Honor The Brave by Tony Joyce
12 Years of Grit and Glory: A Journey in Active Service
For 12 unforgettable years, I served on active duty, defusing 136 improvised explosive devices (IEDs). Yet nothing compares to the sheer adrenaline rush of dismantling my first live bomb.
It was early winter, not long after the world-altering events of 9/11. I was embedded with a Navy Special Operations Team patrolling a volatile border region. Our mission? To stop insurgents infiltrating villages aligned with U.S. forces. Back then, IEDs weren’t the omnipresent menace they would later become, so we operated with a freedom that felt fleeting—because it was.
Walking Into Danger: An Encounter With the Unknown
One day, we stopped in a friendly village for lunch before investigating reports of a nearby town hoarding old Russian munitions. These stockpiles weren’t just relics—they were deadly tools being prepped to strike U.S. forces. My job was to neutralize any traps and destroy the weapons.
The moment we entered the targeted house, it was obvious we were late to the party. The place was packed with 120mm, 152mm, and 80mm shells—each a potential disaster waiting to happen. As I scanned the piles for booby traps, I found my first challenge: two munitions rigged upright beside the doorframe, linked by a pink detonation cord. Inside the fuze wells, Russian-made C4 lay compressed, ready to blow.
A Game of Life and Death
Training screamed in my head: Never cut anything until you understand the whole circuit. Carefully, I traced the det cord. Across the room, a teammate spotted the other end, connected to a mousetrap trigger wired to a battery. Primitive? Sure. Effective? Deadly.
Sweat trickled down my face, despite the brisk 50-degree air. Slowly and methodically, I neutralized the battery and blasting cap, dismantling the immediate threat. Only then could we safely sever the det cord and prepare to consolidate the munitions for destruction.
But the danger wasn’t done with us yet.
More Traps, More Risks
As I moved to the next pile, I found another deadly setup—a mousetrap-triggered device tied to two smaller bombs. By the time I disarmed the third trap, two hours had vanished. The sun was dipping below the horizon, and the gathering darkness upped the stakes.
The final trap was too complex to tackle in fading light. So we stacked the munitions inside the house, rigged them together using explosives already on-site, and set a timer. Retreating to a safe distance, we watched as the blast tore through the structure, leaving a crater large enough for all eight of us to stand in.
“Initial Success or Total Failure”
As the months passed, the bombs grew more intricate, offering no shortage of challenges. Intelligence gathering often demanded we handle these devices up close—a nerve-wracking necessity. The mantra for our work was as brutal as it was true: “Initial success or total failure.” Personally, I twisted it into dark humor: “Initial success, or it’s someone else’s problem.”

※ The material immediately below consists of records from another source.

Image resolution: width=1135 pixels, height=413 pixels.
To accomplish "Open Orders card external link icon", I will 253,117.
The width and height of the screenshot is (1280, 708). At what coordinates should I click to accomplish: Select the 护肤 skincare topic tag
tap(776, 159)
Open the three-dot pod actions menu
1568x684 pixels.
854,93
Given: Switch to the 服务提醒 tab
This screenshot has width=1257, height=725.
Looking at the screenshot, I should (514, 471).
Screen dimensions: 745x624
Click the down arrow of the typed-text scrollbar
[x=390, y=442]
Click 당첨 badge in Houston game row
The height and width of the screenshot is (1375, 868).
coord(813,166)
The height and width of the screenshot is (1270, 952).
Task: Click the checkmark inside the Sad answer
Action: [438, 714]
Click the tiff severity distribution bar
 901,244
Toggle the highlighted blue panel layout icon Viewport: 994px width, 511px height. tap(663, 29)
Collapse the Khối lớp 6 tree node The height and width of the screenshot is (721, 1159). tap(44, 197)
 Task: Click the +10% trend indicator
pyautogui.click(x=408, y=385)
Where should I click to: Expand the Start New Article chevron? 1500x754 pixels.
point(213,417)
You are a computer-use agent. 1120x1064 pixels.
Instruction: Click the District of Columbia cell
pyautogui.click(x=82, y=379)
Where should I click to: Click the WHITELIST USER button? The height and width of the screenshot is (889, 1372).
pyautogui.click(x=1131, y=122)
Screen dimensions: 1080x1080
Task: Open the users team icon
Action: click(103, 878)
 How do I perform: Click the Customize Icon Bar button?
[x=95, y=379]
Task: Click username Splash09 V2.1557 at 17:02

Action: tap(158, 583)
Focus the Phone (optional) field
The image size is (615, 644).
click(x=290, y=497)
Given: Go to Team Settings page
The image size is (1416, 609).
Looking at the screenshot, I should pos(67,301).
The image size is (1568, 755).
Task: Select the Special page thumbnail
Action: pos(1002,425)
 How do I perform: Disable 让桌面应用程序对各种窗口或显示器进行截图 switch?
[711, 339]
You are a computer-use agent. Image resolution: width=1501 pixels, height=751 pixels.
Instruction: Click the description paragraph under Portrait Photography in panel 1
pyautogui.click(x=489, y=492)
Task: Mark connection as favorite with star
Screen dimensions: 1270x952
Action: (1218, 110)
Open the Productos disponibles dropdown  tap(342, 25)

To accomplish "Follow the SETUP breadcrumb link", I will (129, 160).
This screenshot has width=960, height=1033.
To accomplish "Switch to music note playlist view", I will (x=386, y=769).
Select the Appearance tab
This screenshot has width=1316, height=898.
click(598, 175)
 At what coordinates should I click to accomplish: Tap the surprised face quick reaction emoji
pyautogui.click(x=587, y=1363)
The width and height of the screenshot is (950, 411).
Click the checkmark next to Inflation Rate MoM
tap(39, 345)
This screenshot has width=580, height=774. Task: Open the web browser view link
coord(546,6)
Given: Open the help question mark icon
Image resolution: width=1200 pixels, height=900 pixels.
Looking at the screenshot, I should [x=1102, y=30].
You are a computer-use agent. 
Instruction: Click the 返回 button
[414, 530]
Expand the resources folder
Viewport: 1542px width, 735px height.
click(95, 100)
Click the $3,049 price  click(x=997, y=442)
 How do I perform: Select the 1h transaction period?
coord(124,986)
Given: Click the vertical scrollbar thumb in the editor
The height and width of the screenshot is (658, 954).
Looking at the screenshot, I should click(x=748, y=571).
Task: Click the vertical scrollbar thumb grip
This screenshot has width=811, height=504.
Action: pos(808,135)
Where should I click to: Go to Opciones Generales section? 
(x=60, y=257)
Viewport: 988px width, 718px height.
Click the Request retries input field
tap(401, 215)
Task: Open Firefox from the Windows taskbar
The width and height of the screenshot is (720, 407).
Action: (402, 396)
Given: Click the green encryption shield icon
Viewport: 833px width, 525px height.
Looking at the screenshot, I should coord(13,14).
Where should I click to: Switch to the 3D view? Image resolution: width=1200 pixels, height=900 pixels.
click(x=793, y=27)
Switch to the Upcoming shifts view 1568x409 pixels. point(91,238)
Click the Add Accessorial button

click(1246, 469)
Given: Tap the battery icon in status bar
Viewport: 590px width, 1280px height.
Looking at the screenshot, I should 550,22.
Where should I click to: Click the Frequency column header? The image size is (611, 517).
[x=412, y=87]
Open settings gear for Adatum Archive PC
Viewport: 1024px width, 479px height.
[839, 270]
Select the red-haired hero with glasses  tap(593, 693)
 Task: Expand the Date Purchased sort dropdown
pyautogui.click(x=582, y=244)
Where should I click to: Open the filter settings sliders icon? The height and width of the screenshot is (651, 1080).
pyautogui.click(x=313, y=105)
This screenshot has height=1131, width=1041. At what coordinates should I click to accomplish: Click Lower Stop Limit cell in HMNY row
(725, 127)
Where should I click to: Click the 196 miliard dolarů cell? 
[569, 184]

That gallows humor became a shield against the high-stakes reality we lived daily. Whether disarming a bomb or facing enemy fire, our focus was clear: protect the mission, safeguard the team.
A Legacy of Service
In those tense moments before cutting a wire or isolating a battery, my mind wasn’t on the what-ifs. It was on the men beside me, the teammates counting on me to get it right. It was always about the mission and the brothers in arms who trusted me with their lives.
I may not recall the exact number of missions or every detail of each operation. Four concussions have left parts of my memory clouded. But I remember the 136 devices I defused, the lives they might have claimed, and the scars—visible and invisible—they left behind. Those memories are my legacy, etched forever in the fabric of my service.